With regard to the plaintiffs’ Count One, the Court stated that it does not require the fact finder to understand any professional standard of care, and that claims merely for ordinary negligence fall beyond the scope of the HCA (an expert medical witness would not be helpful in this case to explain why a mattress would detach itself from a bed frame).
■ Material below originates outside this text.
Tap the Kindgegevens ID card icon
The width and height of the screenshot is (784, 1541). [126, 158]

With regard to the plaintiffs’ Count Two, the Court stated that despite the plaintiffs’ attempt to label the claim as ordinary negligence by declaring that the injuries did not result from the defendant nursing home’s rendering of healthcare or failing to render healthcare, the wife’s claims regarding her fall from the mechanical lift require a detailed examination of what can only be described as medical procedures (an examination of medical procedures regarding the proper operation of the lift—and whether the nurse properly followed these procedures—will be necessary to decide the veracity of this claim). Therefore, the plaintiffs’ claims in Count Two of her Complaint should have been filed in the ADR Office.
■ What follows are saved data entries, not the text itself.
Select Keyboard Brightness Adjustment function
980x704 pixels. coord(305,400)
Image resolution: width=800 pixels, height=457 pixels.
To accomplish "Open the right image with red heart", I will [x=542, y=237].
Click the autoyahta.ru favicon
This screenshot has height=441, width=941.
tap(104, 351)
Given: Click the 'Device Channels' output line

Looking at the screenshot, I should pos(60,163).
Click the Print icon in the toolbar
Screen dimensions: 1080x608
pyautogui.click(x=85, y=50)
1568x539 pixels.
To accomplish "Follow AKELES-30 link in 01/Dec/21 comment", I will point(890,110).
With regard to Count Three, the Court stated that Count Three can fare no better than Count Two because proof of the employee nurse’s negligence in operating the mechanical lift is a prerequisite to proving a claim for respondeat superior. Therefore, the third count of negligence respondeat superior should have been filed in the ADR Office before filing in the Circuit Court.
With regard to the remaining Counts, the Court stated that while, generally, claims closely related to a claim subject to arbitration under the HCA should also be filed in the ADR Office to avoid piecemeal litigation, because the plaintiffs can no longer maintain their professional negligence claims in the ADR Office because the wife’s injuries occurred in 2011, and the three-year statute of limitations has expired, there is no potential for piecemeal litigation if the plaintiffs were allowed to pursue the remaining claims at the trial court.
The Court concluded: “we hold that Count One of [the plaintiffs’] Complaint did not allege a medical injury within the HCA, while Counts Two and Three did allege a medical injury. Our decision to dismiss [the plaintiffs’] lawsuit as it relates to the medical professional negligence—Counts Two and Three—and only revive the non-medical Counts—One, Four, Five, and Six—presents no danger of piecemeal resolution of her controversy. Her only viable negligence claim, as of our decision today, is for injuries stemming from [the defendant nursing home’s] ordinary negligence in failing to properly secure a mattress to a bed frame.”
Source Shelia Davis et al. v. Frostburg Facility Operations, LLC d/b/a Frostburg Village, No. 12, September Term, 2017.